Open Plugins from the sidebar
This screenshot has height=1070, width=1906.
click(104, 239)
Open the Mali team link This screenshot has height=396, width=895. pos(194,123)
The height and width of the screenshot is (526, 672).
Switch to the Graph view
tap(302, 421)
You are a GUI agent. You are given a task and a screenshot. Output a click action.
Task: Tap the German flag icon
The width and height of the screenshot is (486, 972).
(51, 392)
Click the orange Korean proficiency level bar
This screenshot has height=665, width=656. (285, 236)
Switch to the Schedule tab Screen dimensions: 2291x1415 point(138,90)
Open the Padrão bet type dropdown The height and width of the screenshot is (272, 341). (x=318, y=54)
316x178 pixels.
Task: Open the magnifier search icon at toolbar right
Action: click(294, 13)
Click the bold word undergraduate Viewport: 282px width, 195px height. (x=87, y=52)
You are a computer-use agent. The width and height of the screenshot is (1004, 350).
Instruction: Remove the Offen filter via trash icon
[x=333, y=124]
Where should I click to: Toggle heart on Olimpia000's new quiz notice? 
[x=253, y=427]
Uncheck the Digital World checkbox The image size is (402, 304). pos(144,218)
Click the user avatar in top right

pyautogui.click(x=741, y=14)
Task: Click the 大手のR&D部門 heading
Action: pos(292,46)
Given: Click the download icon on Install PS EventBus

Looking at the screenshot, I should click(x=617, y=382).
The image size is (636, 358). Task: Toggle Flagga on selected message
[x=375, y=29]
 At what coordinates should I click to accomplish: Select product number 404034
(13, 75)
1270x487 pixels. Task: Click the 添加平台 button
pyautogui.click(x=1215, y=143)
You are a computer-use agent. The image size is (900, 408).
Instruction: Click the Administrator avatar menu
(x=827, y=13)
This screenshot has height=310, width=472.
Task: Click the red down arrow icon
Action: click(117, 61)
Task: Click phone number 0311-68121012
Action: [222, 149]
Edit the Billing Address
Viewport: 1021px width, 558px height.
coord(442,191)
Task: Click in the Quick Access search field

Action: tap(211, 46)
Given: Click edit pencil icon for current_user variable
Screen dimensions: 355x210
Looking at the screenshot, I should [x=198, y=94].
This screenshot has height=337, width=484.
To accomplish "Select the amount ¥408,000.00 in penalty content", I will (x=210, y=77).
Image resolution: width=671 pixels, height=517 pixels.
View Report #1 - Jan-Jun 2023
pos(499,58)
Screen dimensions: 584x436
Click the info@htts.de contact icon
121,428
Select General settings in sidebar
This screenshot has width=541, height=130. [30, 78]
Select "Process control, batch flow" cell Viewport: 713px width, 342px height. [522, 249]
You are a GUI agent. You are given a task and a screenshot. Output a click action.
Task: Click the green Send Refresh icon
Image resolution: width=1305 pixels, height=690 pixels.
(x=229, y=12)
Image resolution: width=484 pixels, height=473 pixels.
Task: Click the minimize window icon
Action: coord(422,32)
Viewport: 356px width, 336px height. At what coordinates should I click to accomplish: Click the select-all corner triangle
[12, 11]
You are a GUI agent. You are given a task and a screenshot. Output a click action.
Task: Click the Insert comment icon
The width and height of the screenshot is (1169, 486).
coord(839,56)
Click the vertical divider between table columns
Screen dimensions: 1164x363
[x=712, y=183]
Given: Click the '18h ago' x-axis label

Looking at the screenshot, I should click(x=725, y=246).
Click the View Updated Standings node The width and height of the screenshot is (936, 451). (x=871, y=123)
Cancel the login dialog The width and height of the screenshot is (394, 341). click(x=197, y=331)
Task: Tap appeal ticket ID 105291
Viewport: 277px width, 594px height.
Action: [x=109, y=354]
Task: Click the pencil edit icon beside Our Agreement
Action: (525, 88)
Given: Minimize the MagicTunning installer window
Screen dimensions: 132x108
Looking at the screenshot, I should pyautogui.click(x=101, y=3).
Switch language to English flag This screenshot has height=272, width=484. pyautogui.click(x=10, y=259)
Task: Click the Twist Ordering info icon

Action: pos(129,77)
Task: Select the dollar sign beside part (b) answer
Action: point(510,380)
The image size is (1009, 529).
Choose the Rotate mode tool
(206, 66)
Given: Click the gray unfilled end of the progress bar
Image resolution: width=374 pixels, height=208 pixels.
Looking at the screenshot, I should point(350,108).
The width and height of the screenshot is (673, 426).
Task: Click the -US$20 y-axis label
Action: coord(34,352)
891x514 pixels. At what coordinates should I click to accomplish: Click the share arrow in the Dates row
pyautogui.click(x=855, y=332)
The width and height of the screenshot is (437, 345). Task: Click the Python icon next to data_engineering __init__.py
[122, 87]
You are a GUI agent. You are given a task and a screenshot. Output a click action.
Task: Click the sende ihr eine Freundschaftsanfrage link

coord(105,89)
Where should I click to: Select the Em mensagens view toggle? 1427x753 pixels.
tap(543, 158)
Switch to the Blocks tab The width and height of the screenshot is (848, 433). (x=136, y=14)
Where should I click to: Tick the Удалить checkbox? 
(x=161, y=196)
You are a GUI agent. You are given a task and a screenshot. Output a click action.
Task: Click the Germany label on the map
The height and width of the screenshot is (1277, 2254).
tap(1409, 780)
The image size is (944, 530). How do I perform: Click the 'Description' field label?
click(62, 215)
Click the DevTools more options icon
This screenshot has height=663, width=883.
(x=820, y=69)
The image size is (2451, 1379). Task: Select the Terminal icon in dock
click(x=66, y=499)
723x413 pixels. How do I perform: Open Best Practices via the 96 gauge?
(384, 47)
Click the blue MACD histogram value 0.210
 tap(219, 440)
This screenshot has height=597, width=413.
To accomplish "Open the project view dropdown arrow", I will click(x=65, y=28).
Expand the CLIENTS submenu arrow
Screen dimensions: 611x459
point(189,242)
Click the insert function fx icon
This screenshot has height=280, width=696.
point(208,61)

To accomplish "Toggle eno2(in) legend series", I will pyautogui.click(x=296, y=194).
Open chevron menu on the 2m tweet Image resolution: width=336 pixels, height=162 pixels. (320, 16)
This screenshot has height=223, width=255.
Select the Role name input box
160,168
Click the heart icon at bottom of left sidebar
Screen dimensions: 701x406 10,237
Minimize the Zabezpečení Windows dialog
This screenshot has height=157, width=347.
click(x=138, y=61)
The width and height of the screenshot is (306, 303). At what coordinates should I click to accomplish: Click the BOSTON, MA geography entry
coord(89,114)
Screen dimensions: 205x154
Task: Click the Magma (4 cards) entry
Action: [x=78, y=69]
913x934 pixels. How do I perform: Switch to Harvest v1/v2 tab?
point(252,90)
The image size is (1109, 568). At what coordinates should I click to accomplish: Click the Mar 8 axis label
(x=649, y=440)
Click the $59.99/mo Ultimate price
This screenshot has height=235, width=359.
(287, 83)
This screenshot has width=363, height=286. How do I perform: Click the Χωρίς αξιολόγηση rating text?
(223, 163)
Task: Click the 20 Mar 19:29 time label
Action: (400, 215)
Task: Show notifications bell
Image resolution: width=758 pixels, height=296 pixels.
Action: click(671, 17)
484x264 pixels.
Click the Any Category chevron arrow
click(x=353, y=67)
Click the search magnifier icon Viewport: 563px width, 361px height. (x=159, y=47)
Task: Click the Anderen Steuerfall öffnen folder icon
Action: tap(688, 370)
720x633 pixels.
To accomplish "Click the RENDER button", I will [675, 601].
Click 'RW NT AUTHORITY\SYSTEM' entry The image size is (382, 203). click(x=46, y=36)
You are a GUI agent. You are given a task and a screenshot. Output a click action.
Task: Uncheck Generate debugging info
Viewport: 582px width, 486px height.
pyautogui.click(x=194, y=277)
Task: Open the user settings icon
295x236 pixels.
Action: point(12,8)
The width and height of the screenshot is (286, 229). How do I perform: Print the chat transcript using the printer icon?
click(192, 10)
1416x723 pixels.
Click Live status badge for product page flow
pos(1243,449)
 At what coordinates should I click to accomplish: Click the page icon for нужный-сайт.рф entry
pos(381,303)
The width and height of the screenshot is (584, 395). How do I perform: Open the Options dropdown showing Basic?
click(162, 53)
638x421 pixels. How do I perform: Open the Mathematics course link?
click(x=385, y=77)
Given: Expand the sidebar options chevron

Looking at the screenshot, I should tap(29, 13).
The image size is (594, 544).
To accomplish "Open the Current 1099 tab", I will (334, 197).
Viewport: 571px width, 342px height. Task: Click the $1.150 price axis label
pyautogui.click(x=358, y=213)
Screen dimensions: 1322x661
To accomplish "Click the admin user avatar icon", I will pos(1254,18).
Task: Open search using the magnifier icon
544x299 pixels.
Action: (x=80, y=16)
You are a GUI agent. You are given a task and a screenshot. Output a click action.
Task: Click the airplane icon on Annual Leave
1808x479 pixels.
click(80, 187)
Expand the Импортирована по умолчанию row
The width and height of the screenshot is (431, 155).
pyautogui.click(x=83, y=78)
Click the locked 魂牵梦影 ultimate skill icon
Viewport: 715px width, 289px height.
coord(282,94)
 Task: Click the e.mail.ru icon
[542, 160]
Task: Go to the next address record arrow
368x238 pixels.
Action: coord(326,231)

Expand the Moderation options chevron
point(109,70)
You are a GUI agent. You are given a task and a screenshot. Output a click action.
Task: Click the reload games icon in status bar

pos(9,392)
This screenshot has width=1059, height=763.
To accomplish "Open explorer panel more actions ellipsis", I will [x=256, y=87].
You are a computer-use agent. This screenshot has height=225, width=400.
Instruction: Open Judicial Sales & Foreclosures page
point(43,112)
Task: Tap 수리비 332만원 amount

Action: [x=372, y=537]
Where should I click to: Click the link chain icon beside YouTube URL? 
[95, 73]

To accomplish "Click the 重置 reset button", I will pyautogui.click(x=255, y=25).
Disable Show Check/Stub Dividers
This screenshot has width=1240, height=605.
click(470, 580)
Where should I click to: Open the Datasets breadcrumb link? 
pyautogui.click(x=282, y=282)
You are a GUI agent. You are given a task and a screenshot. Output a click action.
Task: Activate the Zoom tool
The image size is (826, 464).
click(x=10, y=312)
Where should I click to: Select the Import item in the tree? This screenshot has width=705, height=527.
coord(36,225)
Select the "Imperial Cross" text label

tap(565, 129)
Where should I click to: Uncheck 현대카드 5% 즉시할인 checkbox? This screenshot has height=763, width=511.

=-=-=

[EXERCISE PROMPT] Find the word "Uncheck" in the listing above, then copy each line where it turns up.

[ANSWER TO THIS PROBLEM]
Uncheck the Digital World checkbox The image size is (402, 304). pos(144,218)
Task: Uncheck Generate debugging info
Where should I click to: Uncheck 현대카드 5% 즉시할인 checkbox? This screenshot has height=763, width=511.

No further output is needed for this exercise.